In Los Angeles, where gas prices are regularly among the nation’s highest at $6 a gallon, service consultant Lupes Armas said his repair shop is fixing a drilled-out gas tank once a week these days. This happened a couple of times a year.
“It’s definitely a problem,” Armas said.
Insurers are also starting to see more damage claims, although at this point, just weeks into the war and spiking gas prices, the reports are mostly anecdotal, according to the National Association of Mutual Insurance Companies. It takes time to see how bad it is.
“Let’s hope this is a short-term event,” said Brett Odom, the insurance group’s vice president of policy.

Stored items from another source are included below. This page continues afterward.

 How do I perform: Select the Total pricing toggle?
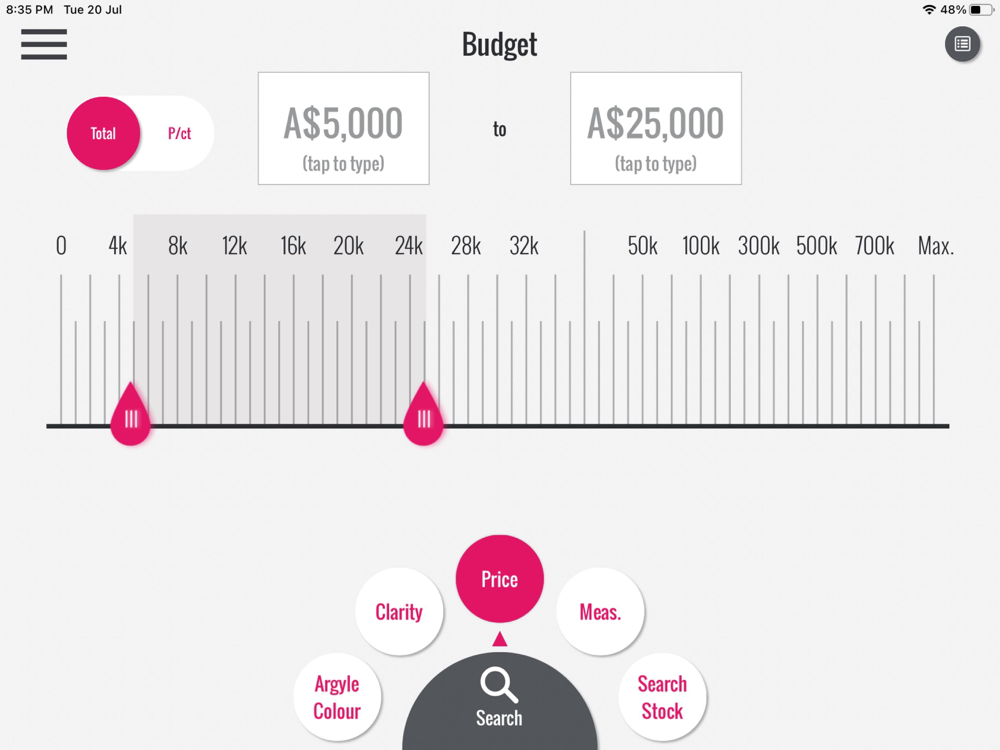104,133
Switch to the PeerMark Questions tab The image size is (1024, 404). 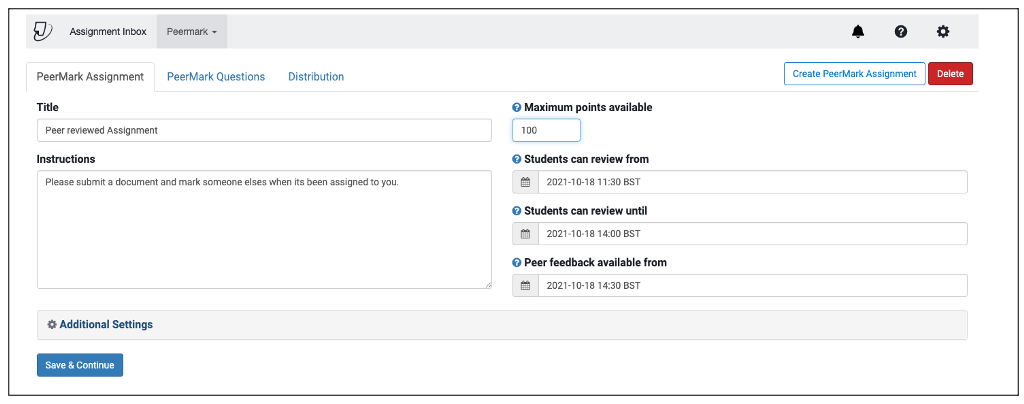[x=216, y=76]
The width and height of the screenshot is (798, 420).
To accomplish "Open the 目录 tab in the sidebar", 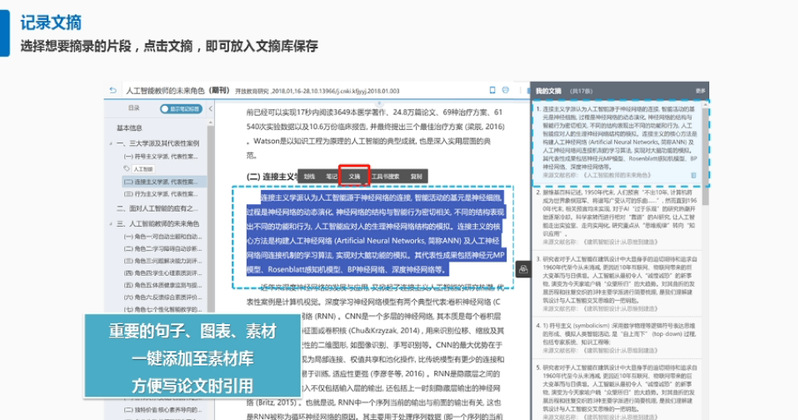I will tap(134, 108).
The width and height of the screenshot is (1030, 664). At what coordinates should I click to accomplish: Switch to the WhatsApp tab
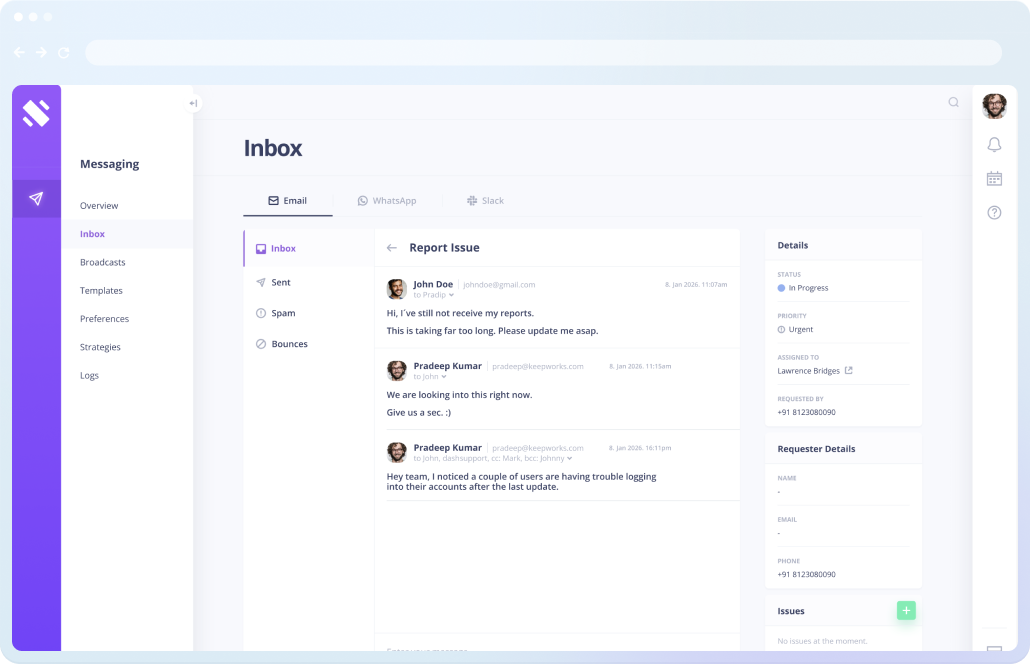[387, 201]
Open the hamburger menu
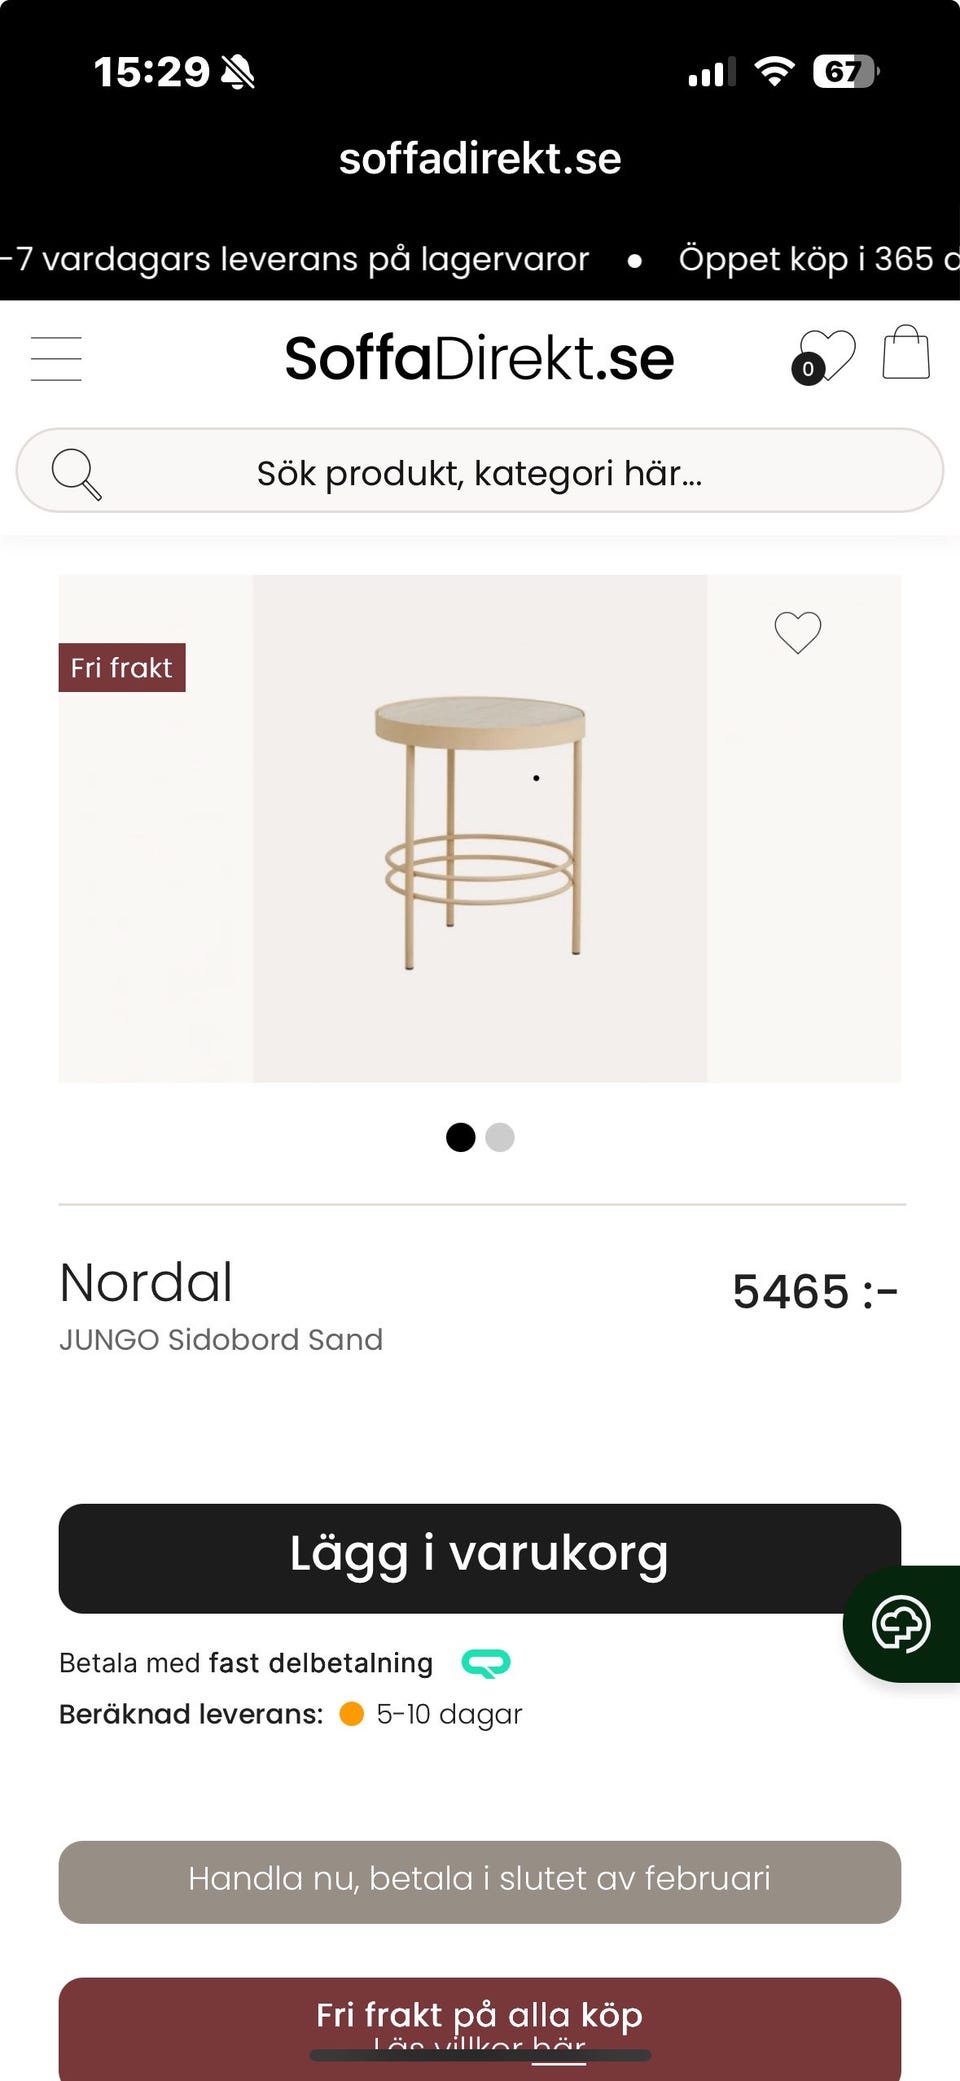The width and height of the screenshot is (960, 2081). (56, 359)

Repairs are covered by comprehensive auto policies, experts say.
Drilled-out gas tanks are similar to the occasional wave of stolen catalytic converters, which can be removed from vehicles with power saws and then sold for the precious metals inside, said Bob Passmore, vice president of personal lines for the Property Casualty Insurance Association of America.
That is also an expensive repair.
The shift to drilling holes in fuel tanks comes as the old method of stealing gas fades: siphoning.
In the 1970s, the country’s chronic gas shortage led to people throwing plastic tubing — even garden hoses — into the gas tanks of parked cars to get their fuel out. The image of someone sucking on the end of a tube to initiate suction (and spitting out gas as it reaches the lips) became a pop culture trope.
The trick was annoying, but it didn’t cause permanent damage.
Car owners responded by purchasing locking gas caps and keeping a vigilant eye on their parked vehicles.
Malala said she would have preferred that the thief who hit her pickup had gone the old fashioned way.
“I wish they would just siphon it off,” he said.
But siphoning today is more difficult than yesterday.
Most newer vehicles have narrow, curved filler necks that lead to the gas tank, making it difficult to attach the tube inside. Some vehicles also have internal flappers or baffles to prevent siphoning. And anti-pollution regulations mean fuel systems are often well sealed.
All types of gas theft follow pump prices. Filling stations report more drive-offs, though that, too, has been tougher for prepay pumps. Some people have been arrested for throwing tubes in the underground storage tank at the service station to steal gas. Others have used electronic devices to trick pumps into dispensing fuel for pennies on the dollar.
At least a decade later there have been sporadic reports of thieves drilling into car gas tanks.
But higher gas prices trigger more incidents, such as when the national average price briefly hit an all-time high of $5 a gallon in mid-2022, following Russia’s full-scale invasion of Ukraine.
Now, high gas prices are back — with consequences.
One morning this month, workers at St. Vincent de Paul, a Catholic charity in St. Louis, noticed a black spot on the ground next to a panel truck they use as a mobile food pantry.
Someone had leaked expensive diesel and put a hole in the gas tank.
Michael Meehan, the charity’s executive director, said they lost a full tank of gas. And the damage means they’ll be without their truck for a while. They had to find a replacement to use for their mobile food pantry in the meantime.
Meehan said he sympathizes with whoever did it.
“It’s just another sign that these are tough times for a lot of people,” he said.
But he wished he had chosen a different path to get what he wanted.
“Siphoning would have saved us some money,” he said.